The mining industry in Africa is witnessing unprecedented development. With US sanctions abolished, Sudan is emerging as a pivot for the world's mining industry. SIMFE is an important initiative promoting Sudan's Rich Mining Sector and presenting investors and international companies a great way to explore the huge untapped potential of the historic country.
SIMFE is an annual event which provides an excellent networking platform for Mining Companies, Service Providers, Equipment Companies and Investors to build valuable connections and explore numerous business opportunities.
SIMFE is the largest and only international mining event in Sudan hosted by Ministry of Minerals, Republic of the Sudan, which every year brings together Sudanese and global mining professionals to explore the market, introduce their brands, make new connections and create long-term partnerships. The event will continue to set up a dynamic relationship between Ministry of Minerals, Republic of the Sudan & the private sector with full cooperation from other government departments working to make Sudan a favourable & pro-business destination and a mining hub in Africa.
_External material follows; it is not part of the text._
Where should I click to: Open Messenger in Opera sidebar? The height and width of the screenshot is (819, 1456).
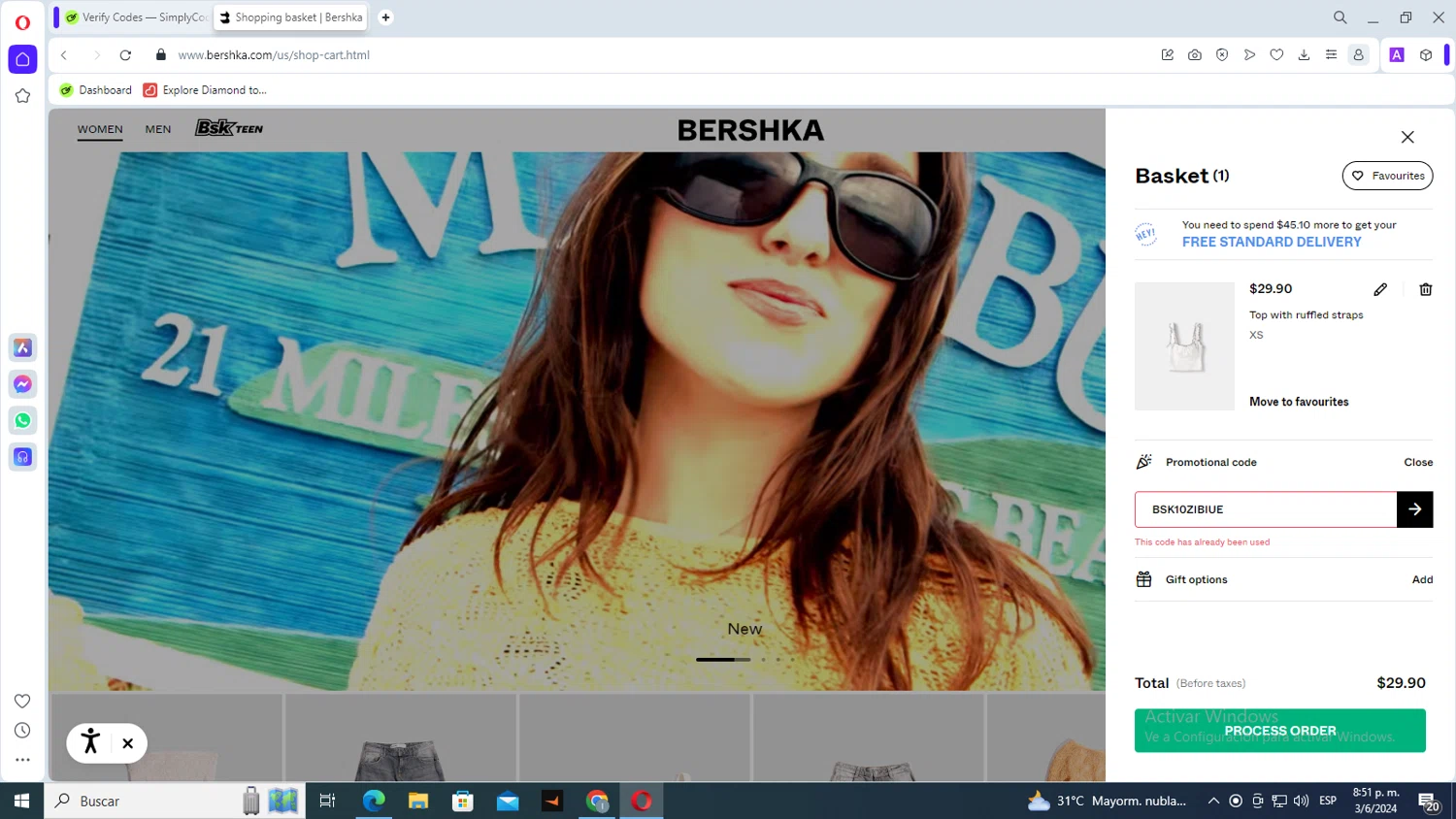(23, 384)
Previous SIMFE events have been amazing with the presence of thousands of visitors, exhibitors and hundreds of foreign dignitaries attending from various countries.
Post Sanctions Era - Sudan presents an ocean of opportunities.The natural resources of Sudan include petroleum and deposits of gold, iron ore, silver, copper, tungsten, mica, chromium ore, and zinc. The mining sector plays a significant role in Sudanese economy.
SUDAN HAS EMERGED AS ONE OF THE LARGEST GOLD PRODUCERS IN THE WORLD WITH THE PRODUCTION OF 93 TONS OF GOLD IN 2018.
Sudan is pursuing a strategy of establishing itself as a hub for Arab-African trade. The decision is set to drastically improve the business environment and drive the growth of Sudan's economy.In particular, the ability to transfer funds in and out of the country, previously restricted for both US and non-US companies, is set to give a major thrust to the business as more and more banks recommence processing Sudan-linked payments.